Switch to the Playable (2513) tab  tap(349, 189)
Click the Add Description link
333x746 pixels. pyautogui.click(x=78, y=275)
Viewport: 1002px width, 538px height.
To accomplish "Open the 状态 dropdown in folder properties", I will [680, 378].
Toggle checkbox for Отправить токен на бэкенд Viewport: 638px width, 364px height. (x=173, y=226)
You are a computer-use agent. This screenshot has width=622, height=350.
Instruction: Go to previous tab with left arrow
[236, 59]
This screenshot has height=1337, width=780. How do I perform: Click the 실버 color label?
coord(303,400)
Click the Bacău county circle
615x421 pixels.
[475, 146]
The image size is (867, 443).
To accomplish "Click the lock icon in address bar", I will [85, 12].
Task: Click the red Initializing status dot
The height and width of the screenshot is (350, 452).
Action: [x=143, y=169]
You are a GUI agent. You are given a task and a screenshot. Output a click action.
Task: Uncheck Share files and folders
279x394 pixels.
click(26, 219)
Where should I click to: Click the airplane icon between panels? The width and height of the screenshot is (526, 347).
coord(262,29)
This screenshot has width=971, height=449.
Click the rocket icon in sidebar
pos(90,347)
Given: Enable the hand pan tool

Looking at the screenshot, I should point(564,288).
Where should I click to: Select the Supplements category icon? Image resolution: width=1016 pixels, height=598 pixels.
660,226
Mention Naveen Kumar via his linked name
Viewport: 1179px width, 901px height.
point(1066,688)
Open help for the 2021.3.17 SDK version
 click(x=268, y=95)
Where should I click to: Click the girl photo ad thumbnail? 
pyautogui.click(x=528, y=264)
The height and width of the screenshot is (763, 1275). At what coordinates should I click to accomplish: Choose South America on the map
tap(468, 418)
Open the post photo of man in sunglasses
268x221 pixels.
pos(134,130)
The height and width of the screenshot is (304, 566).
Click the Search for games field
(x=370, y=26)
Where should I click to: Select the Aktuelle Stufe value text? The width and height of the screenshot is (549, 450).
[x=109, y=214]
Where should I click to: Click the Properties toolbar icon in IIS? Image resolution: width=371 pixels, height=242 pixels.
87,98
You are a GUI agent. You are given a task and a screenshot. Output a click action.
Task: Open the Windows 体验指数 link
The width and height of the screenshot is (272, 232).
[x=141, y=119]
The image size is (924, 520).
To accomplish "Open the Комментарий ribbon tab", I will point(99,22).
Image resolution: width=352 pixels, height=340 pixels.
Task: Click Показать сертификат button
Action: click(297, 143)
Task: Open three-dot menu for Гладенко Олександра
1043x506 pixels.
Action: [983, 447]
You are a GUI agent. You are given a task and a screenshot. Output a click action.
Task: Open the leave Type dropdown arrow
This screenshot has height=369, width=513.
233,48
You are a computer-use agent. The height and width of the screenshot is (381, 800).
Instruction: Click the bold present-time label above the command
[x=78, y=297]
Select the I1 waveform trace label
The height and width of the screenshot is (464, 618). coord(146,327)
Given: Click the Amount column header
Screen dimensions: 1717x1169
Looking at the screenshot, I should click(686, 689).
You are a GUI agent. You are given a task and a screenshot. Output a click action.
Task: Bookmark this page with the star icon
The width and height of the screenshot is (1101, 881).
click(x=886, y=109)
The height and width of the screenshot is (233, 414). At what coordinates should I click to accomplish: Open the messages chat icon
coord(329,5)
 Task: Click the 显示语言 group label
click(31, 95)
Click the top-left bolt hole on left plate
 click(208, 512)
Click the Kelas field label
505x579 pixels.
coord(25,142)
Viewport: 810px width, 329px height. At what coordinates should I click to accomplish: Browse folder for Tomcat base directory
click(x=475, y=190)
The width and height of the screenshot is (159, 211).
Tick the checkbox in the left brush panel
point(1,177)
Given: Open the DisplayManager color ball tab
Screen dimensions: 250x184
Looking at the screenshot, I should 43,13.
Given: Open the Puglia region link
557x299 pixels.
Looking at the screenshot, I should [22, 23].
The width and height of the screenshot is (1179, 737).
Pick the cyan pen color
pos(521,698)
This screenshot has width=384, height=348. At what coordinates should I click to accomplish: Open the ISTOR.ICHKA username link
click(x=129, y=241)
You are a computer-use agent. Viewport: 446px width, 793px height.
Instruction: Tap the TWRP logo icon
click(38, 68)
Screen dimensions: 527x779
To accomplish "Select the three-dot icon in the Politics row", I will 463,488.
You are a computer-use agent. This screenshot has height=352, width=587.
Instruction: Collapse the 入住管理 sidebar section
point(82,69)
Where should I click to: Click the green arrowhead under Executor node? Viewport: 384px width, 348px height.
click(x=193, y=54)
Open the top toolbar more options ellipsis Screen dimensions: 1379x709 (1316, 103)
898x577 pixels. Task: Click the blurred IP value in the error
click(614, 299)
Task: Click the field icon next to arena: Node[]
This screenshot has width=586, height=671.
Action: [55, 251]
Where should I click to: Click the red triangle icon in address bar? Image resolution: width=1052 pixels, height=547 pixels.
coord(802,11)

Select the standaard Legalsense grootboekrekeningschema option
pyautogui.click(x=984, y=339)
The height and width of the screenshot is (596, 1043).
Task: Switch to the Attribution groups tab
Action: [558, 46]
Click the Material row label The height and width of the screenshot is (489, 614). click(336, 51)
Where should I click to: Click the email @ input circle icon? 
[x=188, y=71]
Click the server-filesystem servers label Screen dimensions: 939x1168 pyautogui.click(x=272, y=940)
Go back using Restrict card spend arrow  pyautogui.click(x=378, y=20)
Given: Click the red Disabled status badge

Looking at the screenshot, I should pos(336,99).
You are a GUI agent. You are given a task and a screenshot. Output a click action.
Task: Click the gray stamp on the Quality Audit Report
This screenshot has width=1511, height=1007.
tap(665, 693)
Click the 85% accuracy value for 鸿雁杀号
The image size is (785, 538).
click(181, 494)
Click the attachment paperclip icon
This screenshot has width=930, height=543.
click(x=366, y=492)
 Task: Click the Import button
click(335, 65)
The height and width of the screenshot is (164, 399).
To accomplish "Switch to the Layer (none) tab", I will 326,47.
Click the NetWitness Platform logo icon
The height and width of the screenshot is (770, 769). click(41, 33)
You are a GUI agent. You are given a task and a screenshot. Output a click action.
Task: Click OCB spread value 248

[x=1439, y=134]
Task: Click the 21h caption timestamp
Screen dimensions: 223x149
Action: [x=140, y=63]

**What to produce**
Show each line from the items above that contains the word "circle", treating uppercase and lowercase as different.

**Output for this task**
Click the Bacău county circle
Where should I click to: Click the email @ input circle icon? 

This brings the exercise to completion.